Car leurs slogans vont désormais au-delà des simples droits de scolarité. «Le débat s’est élargi aux missions de l’université et au financement des services publics, analyse Pierre Hamel, professeur de sociologie à l’université de Montréal. On peut même dire que ça va jusqu'à la question des inégalités sociales.»

Pour lui, le mouvement se rapproche de celui des Occupy ou des Indignés, tant dans ses revendications que de ses modes d’action. «Les étudiants utilisent les réseaux sociaux de manière très dynamique et sont extrêmement créatifs avec des regroupements spontanés, des manifestations utilisant la musique, le théâtre...»

A lire aussi : l'interview de Monique Dagnaud sur le premier anniversaire du mouvement des Indignés.

«On est une petite société, on ne sera jamais Yale ou Harvard»

Le coeur du message, lui, reste très politique. «C’est la conception que l’on se fait de l’université qui est interrogée, analyse Jacques Hamel, lui aussi professeur de sociologie à Montréal. Veut-on un modèle américain, où les universités sont conçues comme des entreprises, dans lesquelles on met davantage l’accent sur la recherche que l’enseignement ?»

Pour lui, la réponse est non. A l’entendre, ce modèle serait responsable de la mauvaise santé des facs québécoises. «Les professeurs sont détachés de leur enseignement pour faire de la recherche. A leur place, on engage des chargés de cours, plus précaires. Cela creuse les déficits des établissements.» Autre souci, «la course immobilière» que se livrent les universités de la Belle Province. «Elles redoublent de programmes de construction de campus délocalisés pour attirer de nouveaux clients, explique-t-il. Mais est-ce vraiment nécessaire ? On est une petite société, on ne sera jamais Yale ou Harvard.»

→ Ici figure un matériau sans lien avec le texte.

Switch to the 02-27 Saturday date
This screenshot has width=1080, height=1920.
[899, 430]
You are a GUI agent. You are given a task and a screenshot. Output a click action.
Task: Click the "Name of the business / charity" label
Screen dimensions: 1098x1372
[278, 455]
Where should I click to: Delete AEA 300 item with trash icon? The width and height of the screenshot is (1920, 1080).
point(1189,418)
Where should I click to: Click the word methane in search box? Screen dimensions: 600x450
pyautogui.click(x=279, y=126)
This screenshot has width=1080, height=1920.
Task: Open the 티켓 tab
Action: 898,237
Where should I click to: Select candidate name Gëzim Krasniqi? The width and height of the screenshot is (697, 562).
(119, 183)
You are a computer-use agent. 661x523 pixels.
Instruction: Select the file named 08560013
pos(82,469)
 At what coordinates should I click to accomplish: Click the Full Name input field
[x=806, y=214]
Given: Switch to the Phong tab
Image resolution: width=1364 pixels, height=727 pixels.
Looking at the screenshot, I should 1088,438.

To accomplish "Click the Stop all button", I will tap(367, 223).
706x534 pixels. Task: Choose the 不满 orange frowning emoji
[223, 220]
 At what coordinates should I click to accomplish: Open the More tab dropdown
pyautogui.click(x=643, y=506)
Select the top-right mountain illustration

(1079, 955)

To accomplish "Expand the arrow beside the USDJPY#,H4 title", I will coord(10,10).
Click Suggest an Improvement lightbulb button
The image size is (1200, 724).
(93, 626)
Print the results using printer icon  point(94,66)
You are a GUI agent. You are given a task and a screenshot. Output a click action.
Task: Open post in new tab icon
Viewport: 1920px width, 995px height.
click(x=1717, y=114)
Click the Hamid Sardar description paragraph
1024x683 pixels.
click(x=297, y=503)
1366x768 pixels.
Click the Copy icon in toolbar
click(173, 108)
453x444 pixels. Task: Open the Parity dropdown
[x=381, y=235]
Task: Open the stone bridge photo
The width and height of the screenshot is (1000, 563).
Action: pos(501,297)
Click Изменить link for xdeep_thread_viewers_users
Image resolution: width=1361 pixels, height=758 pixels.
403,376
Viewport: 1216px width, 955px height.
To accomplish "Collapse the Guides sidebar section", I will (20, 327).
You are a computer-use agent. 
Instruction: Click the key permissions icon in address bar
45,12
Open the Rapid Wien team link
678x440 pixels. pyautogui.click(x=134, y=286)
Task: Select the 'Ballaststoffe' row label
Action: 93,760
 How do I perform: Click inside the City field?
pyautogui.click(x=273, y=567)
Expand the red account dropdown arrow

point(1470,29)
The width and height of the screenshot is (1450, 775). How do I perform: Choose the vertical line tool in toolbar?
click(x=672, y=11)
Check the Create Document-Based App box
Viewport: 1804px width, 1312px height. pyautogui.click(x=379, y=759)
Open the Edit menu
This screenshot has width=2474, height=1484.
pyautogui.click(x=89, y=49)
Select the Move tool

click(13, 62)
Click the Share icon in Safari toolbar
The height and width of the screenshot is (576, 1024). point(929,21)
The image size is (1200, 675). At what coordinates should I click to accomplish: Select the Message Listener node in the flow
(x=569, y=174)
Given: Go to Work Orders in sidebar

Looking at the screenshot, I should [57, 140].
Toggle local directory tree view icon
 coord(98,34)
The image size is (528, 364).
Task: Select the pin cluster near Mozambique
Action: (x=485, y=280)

Le mouvement prospère aussi sur un fond de défiance vis-à-vis des politiques. Plusieurs affaires de corruption viennent d'éclater, mettant notamment à jour les liens entre partis et promoteurs immobiliers. Sans oublier le débat autour du «Plan Nord» du gouvernement, qui devrait permettre aux entreprises d’exploiter les ressources naturelles des territoires québécois situés au-delà du 49e parallèle.

«L’austérité, on commence à en parler»

«La crise financière a eu ici des soubresauts moins graves qu’en Europe ou aux Etats-Unis, pointe Jacques Hamel. Mais l’austérité, on commence à en parler.» La contestation du modèle libéral reste toutefois modeste. Ainsi, plusieurs sondages montrent qu’entre 50 et 60% de la population québécoise est opposée aux revendications étudiantes. «Certaines personnes considèrent les étudiants comme de futurs privilégiés, qui auront de bons revenus. Ils estiment que ce n’est pas à l’ensemble de la population de payer pour l’université», éclaire Pierre Hamel.

Le sociologue constate néanmoins «une polarisation de plus en plus forte de la société québécoise, entre une vision libérale traditionnellement majoritaire en Amérique du Nord, et une vision plus sociale.» Problème, juge-t-il, «le clivage droite/gauche est tamisé par la question nationale. En clair, il n’existe pas de débouché politique qui serait fédéraliste, et de gauche.»